# [Exercise brief]
What are the lines from the one containing "Image resolution: width=400" through the end of the listing below? Return them exactly, and only them.

# [Working data]

▼

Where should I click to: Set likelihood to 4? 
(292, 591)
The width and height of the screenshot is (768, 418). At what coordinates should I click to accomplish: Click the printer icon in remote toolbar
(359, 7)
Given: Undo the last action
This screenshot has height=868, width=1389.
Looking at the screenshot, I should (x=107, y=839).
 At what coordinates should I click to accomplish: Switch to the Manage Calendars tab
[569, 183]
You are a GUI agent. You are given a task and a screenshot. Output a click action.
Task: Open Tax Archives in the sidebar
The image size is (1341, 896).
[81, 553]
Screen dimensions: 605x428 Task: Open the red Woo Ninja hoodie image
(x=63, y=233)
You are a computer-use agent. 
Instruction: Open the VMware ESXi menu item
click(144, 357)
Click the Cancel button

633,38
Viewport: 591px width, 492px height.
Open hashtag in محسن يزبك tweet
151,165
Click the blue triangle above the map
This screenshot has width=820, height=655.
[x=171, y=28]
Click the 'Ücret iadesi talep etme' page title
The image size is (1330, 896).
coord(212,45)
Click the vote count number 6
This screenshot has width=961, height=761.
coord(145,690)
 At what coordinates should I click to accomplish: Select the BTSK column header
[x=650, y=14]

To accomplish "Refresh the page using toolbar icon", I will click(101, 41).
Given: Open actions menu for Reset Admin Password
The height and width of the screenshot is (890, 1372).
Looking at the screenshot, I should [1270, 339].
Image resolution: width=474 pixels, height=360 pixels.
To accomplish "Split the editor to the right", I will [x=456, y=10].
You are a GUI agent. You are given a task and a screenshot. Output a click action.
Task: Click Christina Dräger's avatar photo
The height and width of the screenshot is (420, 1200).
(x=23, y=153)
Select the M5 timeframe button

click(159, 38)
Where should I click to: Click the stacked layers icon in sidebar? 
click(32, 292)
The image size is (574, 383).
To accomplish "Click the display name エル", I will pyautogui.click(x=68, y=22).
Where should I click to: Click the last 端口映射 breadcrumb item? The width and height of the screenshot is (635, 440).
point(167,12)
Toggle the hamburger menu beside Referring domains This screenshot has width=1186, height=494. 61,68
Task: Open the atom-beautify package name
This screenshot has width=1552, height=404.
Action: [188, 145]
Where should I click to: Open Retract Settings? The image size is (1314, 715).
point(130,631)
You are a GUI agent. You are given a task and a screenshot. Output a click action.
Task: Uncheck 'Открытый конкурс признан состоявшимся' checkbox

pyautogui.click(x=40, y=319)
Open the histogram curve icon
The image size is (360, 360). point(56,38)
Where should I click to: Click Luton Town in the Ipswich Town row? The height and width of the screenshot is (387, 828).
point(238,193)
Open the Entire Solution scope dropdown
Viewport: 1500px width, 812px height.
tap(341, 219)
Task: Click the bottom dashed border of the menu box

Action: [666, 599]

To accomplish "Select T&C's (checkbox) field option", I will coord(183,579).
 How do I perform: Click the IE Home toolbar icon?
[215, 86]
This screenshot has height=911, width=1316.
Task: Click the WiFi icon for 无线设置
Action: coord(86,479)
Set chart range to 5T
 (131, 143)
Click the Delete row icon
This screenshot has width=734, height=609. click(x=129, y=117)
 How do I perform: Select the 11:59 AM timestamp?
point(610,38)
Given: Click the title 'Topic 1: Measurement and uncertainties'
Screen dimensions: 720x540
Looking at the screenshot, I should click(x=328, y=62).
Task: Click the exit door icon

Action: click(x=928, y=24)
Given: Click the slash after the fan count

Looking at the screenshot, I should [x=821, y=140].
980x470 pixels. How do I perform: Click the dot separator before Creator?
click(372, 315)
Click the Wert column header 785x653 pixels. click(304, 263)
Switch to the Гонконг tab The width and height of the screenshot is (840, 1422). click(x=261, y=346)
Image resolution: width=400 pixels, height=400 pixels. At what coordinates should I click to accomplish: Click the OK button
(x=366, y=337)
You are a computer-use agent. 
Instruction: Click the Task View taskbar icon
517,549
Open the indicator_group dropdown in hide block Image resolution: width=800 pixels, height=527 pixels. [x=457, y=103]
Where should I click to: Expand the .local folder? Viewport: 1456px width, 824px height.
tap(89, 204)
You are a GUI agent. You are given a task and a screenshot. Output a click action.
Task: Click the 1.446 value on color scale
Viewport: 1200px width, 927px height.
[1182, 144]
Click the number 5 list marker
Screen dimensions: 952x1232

▲

# [Response area]
Image resolution: width=400 pixels, height=400 pixels. At what coordinates should I click to accomplish: Click the OK button
(x=366, y=337)
You are a computer-use agent. 
Instruction: Click the Task View taskbar icon
517,549
Open the indicator_group dropdown in hide block Image resolution: width=800 pixels, height=527 pixels. [x=457, y=103]
Where should I click to: Expand the .local folder? Viewport: 1456px width, 824px height.
tap(89, 204)
You are a GUI agent. You are given a task and a screenshot. Output a click action.
Task: Click the 1.446 value on color scale
Viewport: 1200px width, 927px height.
[1182, 144]
Click the number 5 list marker
Screen dimensions: 952x1232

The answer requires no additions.